Article Qui dira Le Kaddish

Article paru dans Centrale, n°213, septembre 2013

Qui dira le Kaddish (des Pavés pour la mémoire), film documentaire, de Marian Handwerker, Production L’Atelier Alfred, L’Echange, 2013, 52’. Avec l’aide de la Fondation du Judaïsme de Belgique et l’aimable concours de l’Association pour la mémoire de la Shoah.

Le film attire l’attention sur une action mémorielle de type nouveau. Tourné de nos jours, dans les quartiers des immigrés où vécurent les déportés de jadis, il développe un point de vue inédit dans l’échange interculturel.

Que voyons-nous sur l’écran ? Un homme sonne à une porte. Lui ouvre une femme d’origine maghrébine. Il lui apprend qu’il est né dans cette maison, où ses parents ont été arrêtés en 1942. L’hôtesse croit qu’on a tué des Juifs dans la maison. Elle a peur, chaque fois qu’elle va à la cave. Le fils des déportés, qui  est là, comme un revenant, la rassure : elle ne doit rien craindre, il n’y aura pas de fantômes dans l’immeuble dont elle est l’actuelle propriétaire. Il sait que ceux qui ont été arrachés à leur domicile naguère ne sont jamais revenus, qu’ils ont été assassinés à plus de mille kilomètres de là, à Auschwitz. La pose des pavés devant la porte de la rue, le lieu de leur rafle, l’attestera. Les pierres gravées de leurs noms rendent hommage à la mémoire des disparus, mais sortent aussi, de la maison, les « esprits », qui ne devraient plus hanter les résidents à l’intérieur de leurs murs.

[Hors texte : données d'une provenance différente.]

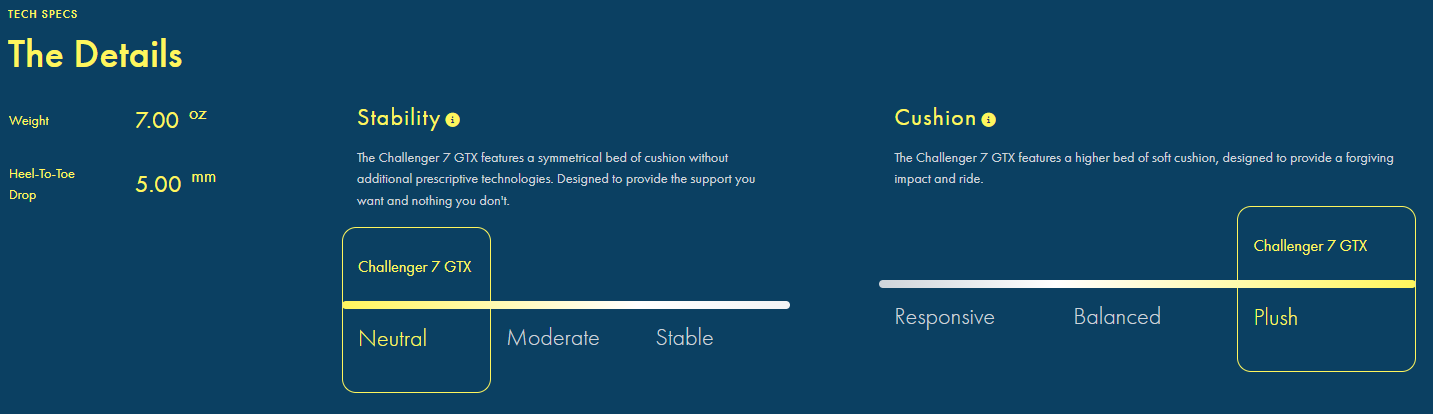Click the Weight label

29,121
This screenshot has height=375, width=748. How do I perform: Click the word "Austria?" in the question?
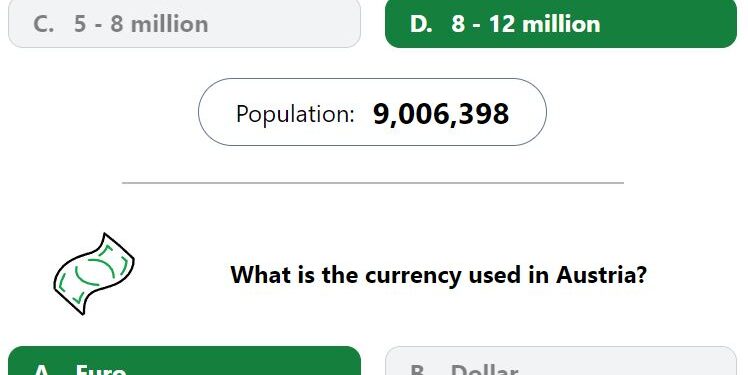[x=602, y=275]
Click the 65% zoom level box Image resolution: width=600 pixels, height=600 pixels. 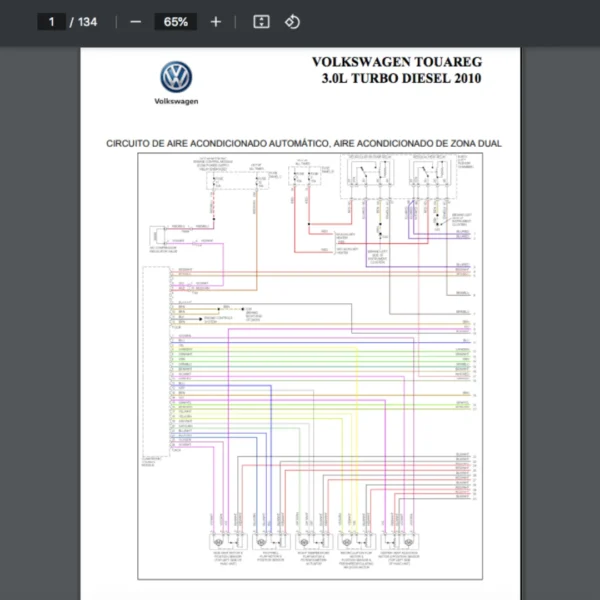[176, 22]
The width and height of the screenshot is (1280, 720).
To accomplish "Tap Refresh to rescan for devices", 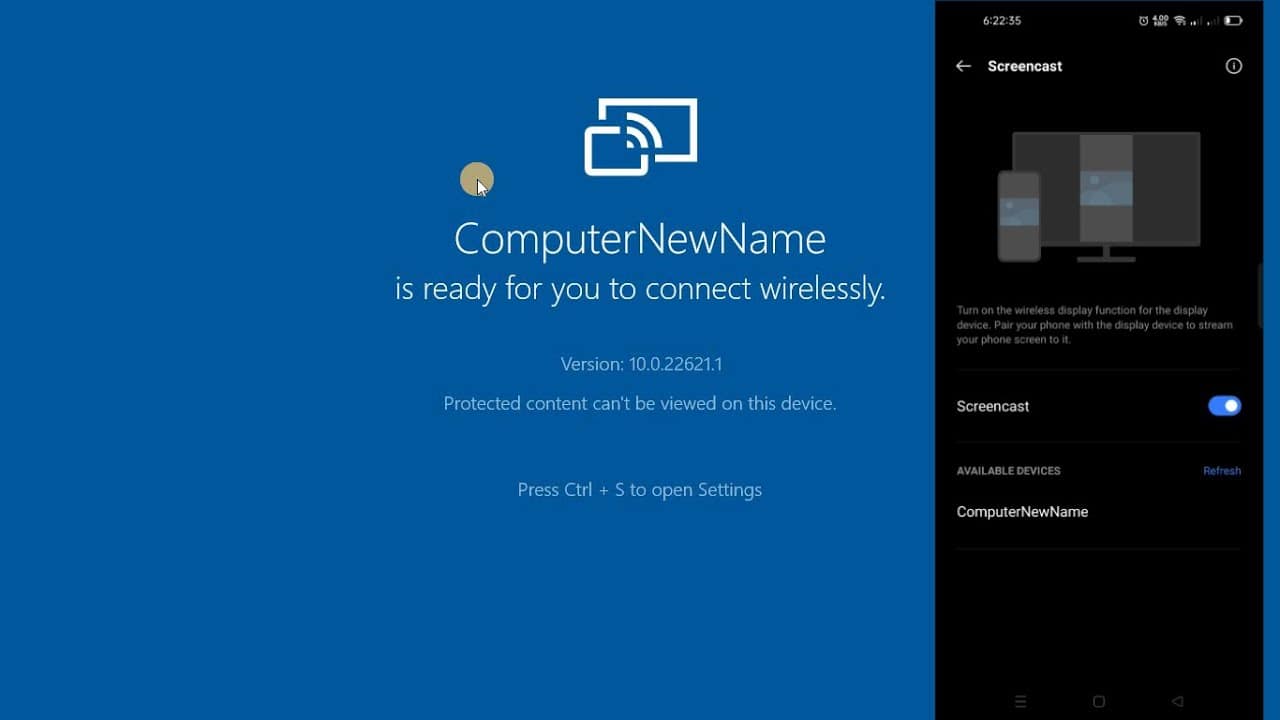I will tap(1221, 470).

Une des originalités du film est ainsi le dialogue entre les générations : parents disparus et enfants survivants qui cultivent leur souvenir, et immigrés juifs d’avant la guerre et immigrés musulmans dans la paix qui entrent ainsi en contact avec eux. Le film va poursuivre sa quête du passé à travers plusieurs anciens enfants de la Shoah, qui, dans leur échange avec les résidents actuels, révèlent les destinées les plus diverses. Il est construit, en crescendo, à partir de celui des témoins qui a le caractère le plus « rentré », étant presque mutique, à la femme qui sera la plus expansive dans l’expression de son émotion. Au passage, pour l’un, on ne saura pas où mettre le pavé car tout un pâté de maisons a disparu, comme si celles-ci avaient été emportées avec les déportés. Pour un autre, il y a à présent un grand mur blanc à l’endroit où habitaient les siens, comme s’il ne pouvait plus avoir accès à son passé. Une autre voit son pavé agréé par l’habitant actuel, qui trouve même que c’est un honneur d’avoir ce mémorial au seuil de sa demeure, et qui l’invite aimablement à entrer. La suivante, qui n’est pas juive dit-elle, fait cependant mettre une telle pierre, comme une stèle, parce qu’elle ne peut concevoir de ne pas être concernée, agissant en sauveuse à titre posthume, sinon en Juste. Une autre encore, Polonaise née en Allemagne, qui vit à Liège, finit par avouer que sa mère était juive et continue cependant à se cacher de l’être elle-même. La caméra à l’épaule saisit sur le vif les réactions spontanées des êtres présents. Une dernière survivante montre les photos des siens, de belles personnes, dont le visage blême la hante encore, elle, comme des fantômes… Il ne s’agira pas d’être exhaustif. Mais, avec les images les plus significatives, sera donné un nouvel aperçu sur la réalité de la Shoah et de son vécu actuel.

Le film de Marian Handwerker, composé comme une mosaïque, sans pathos, touche le spectateur. L’œuvre est rythmée par le refrain des plans où s’active le sculpteur Gunter Demnig, lequel rend les honneurs avec ses pierres gravées au nom des morts, enfin revenus chez eux. Ils ne peuvent plus entrer « à la maison », mais on ne peut plus les faire partir. Ils sont là à demeure. Passant, souviens-toi. Ces cailloux sont semés dans la ville pour que tu puisses retrouver leur chemin. Vus du ciel, ils brillent dans l’ombre comme des étoiles.